Il cloud e la ripresa

by Gesca
Che impatto hanno avuto tutti questi mesi di pandemia sulla digitalizzazione delle aziende italiane?
A dispetto di molti pronostici, le organizzazioni hanno lavorato sodo per conquistarsi un posto, di tutto rispetto, nella “nuova normalità”, sfruttando il cloud per la loro ripresa.
Il cloud e la ripresa
Per molte aziende, il periodo che precede la pausa estiva è un’occasione per fare un primo bilancio, in vista della seconda parte dell’anno.
Gli ultimi mesi hanno visto una ripresa (finalmente), sebbene non decisa, degli incontri in presenza e questo ha permesso di ascoltare ancora meglio la voce dei clienti ed i loro progetti per il futuro.
E sono tanti.
Dopo una prima fase di blocco e disorientamento, le imprese hanno reagito ed hanno reso sempre più concreto, mese dopo mese, il tanto ripetuto concetto di resilienza.
Anzi, sono andate oltre.
Un interessante articolo oppone a questo termine, resilienza, quello di anti-fragilità:
L’anti-fragilità descrive, infatti, la caratteristica di un sistema di cambiare e migliorare a fronte di fattori di stress esterni, al fine non di proteggersi, e quindi di ritornare allo stato iniziale, bensì di adattarsi a un contesto nuovo.
Ci sembra la lente più giusta per leggere il cambiamento che stiamo vedendo.
Stasi e ripresa
Ebbene sì; a quanto pare, le aziende si sono adeguate alla nuova normalità. Da qui ripartono per fare nuovi progetti.
Gli investimenti in digitalizzazione sarebbero addirittura aumentati, seguiti da quelli per la formazione sulle nuove competenze, necessaria per accompagnare il cambiamento.

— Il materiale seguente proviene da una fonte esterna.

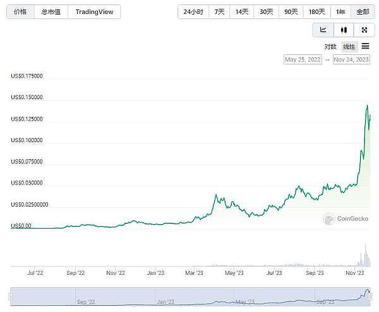Switch to line chart view icon
Image resolution: width=379 pixels, height=312 pixels.
(x=323, y=30)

Sì, perché il modo di produrre e lavorare è profondamente cambiato.
Le aziende hanno rapidamente preso atto che il periodo della pandemia si sarebbe protratto ancora a lungo e che si sarebbe dovuto uscire il prima possibile dalla stasi, ragionando su come ripartire.
Cloud migration
Le istanze dei reparti IT, però, restano sempre le stesse:
- Ridurre i costi delle infrastrutture
- Aumentare le performance
- Rispondere rapidamente ai cambiamenti
La pandemia, lo sappiamo, ha incentivato il ricorso allo smart working ed al modello as-a-service per l’utilizzo delle risorse aziendali.
Rispetto a dieci anni fa, il dibattito sul cloud si è spostato dal “SI”o “NO” al “quale”.
L’hybrid cloud rappresenta attualmente la scelta preferita, perché permette alle organizzazioni di realizzare il passaggio in modo funzionale rispetto all’analisi dei bisogni.
Il cloud pubblico assicura un risparmio economico, perché sfrutta le economie di scala.
Quello privato, invece, può accogliere le risorse business critical e i dati sensibili.
Il ruolo della consulenza
Qualsiasi progetto di migrazione implica , si è detto, un’analisi dei bisogni.
Per un passaggio graduale, è consigliabile prima di tutto individuare quali asset collocare sui diversi cloud a disposizione. Questo consente anche una visione chiara del budget necessario e di come si può ottimizzarlo.
La protezione durante il passaggio dei dati è chiaramente fondamentale; parliamo, in particolare, di crittografia durante tutto il flusso di trasferimento.
C’è, poi, l’impostazione dell’autenticazione a due fattori. Questa è ormai una pratica indispensabile, adottata da sempre più aziende, soprattutto a causa dei gravi danni apportati dagli attacchi informatici.
Altro punto importante è la rete, la cui progettazione deve essere estremamente accurata ed affidata a risorse ben qualificate.
Queste, in sintesi, le ragioni per le quali è importante anche la scelta del partner che accompagnerà l’azienda nella sua cloud journey.